Re: Additions to SVG 1.1 2nd Edition Conformance Tests

Hi Erik,

--Original Message--:
><snip/>
>* Many of these tests are so simple that they should be joined into a
>single test IMHO.

I disagree.

One of my pet hates with the current test suite is that most of the tests
test a combination of many features and require many things to be
implemented to pass a single test.

So as unit tests they are useless.

The descriptions usually describe what the test is testing but in order
to pass a large number of other features need to be implemented.

The result is that some tests only test one feature - e.g. coords-trans-02-t.svg
whilst others such as udom-svg-237-t.svg test many individual features
in one test.

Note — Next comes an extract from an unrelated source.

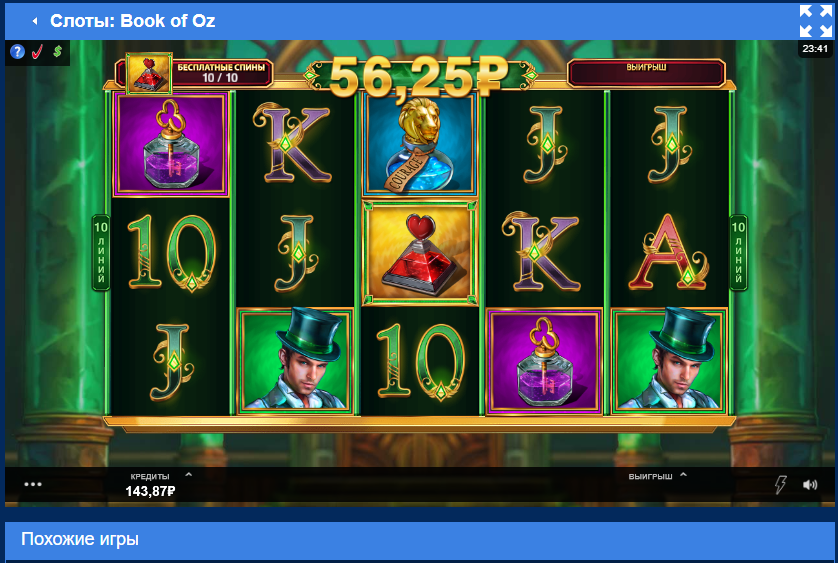Expand the Кредиты caret

189,474
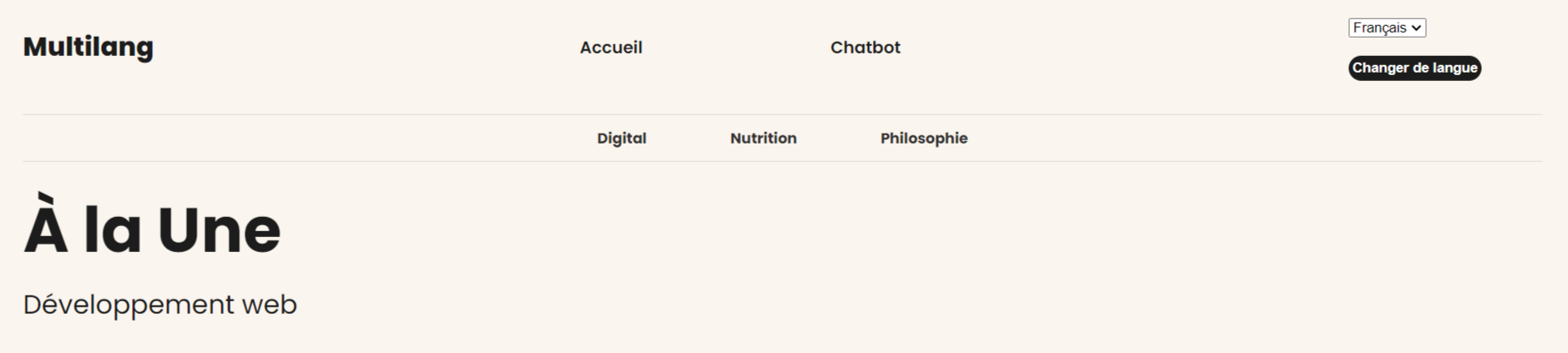Screen dimensions: 1568x353
Task: Navigate to Accueil in the top navigation
Action: [611, 48]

Comparing those 2 tests feature-wise, it's about 30x the number 
of features implemented to pass the latter versus the former.

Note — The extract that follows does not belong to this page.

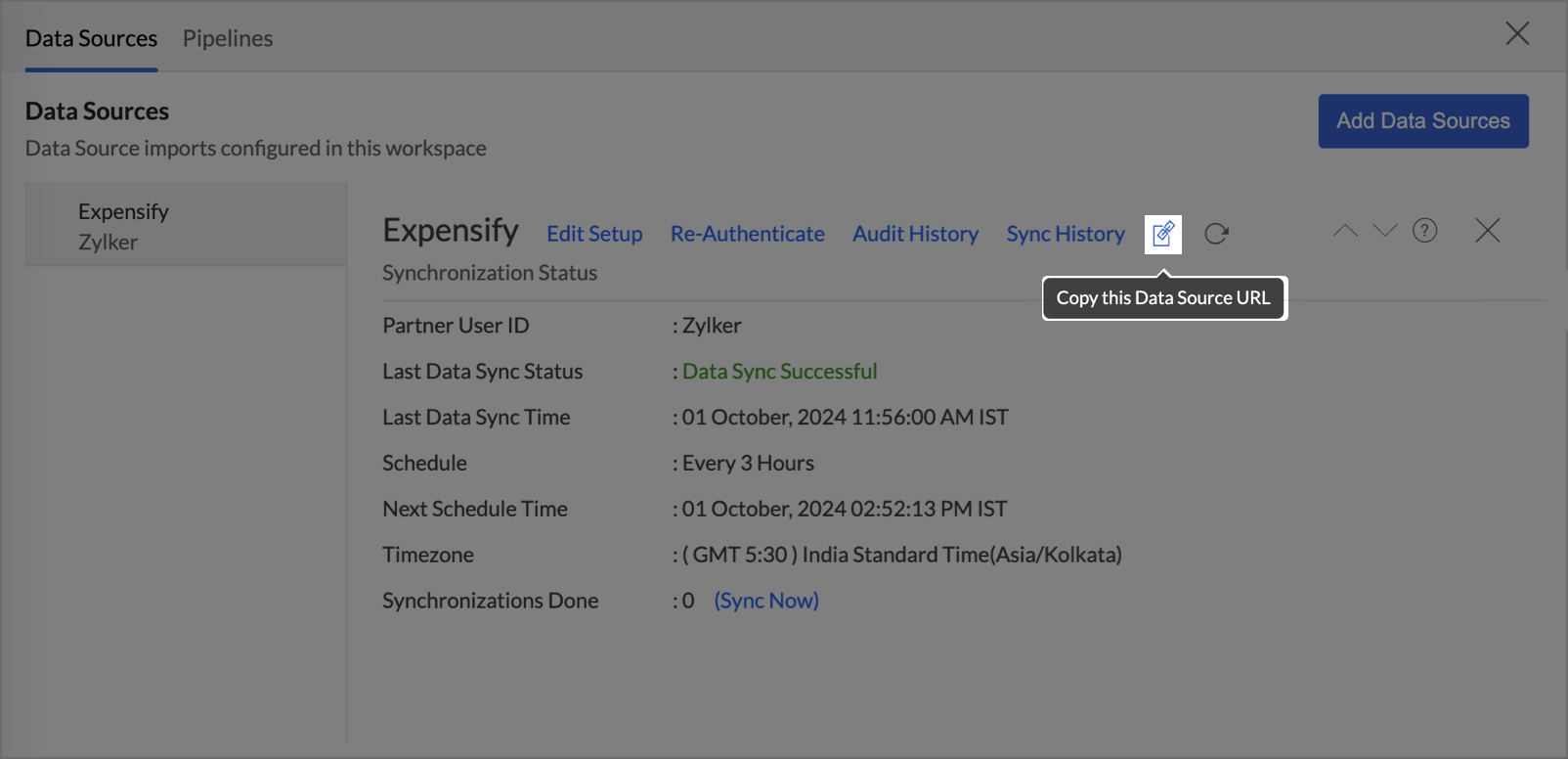Trigger Sync Now for Expensify
This screenshot has width=1568, height=759.
(x=766, y=601)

The result is that passing one test has no significant correlation with passing
a different test so the number of passes/failures is completely lacking
correlation with the correctness of an implementation.

i.e. two implementations may pass 90% of the test suite each, whilst
one is a highly conformant implementtion, yet the other fails in many
areas.

This is a problem with the current test suite - very few tests actually test
the feature they are testing in isolation - and that has been a criticism from
other people as well...

Breaking down the test suite into simpler tests, one per feature would allow
a more meaningful indicator of implemented feature coverage rather than
the conglomerated tests we now have.

I know it's nice to have the combined succinct test suite we now have, but
it is basically useless to a new implementor starting out - there should be 
some incremental single feature tests to allow an implementor to validate
each feature as it is implemented.

Because of that, I don't agree that any of the tests are too simplistic.
Breaking tests down to individual features benefits all implementors
and I think the existing test suite suffers from an imbalance in the
weight of implementation required to pass each of them.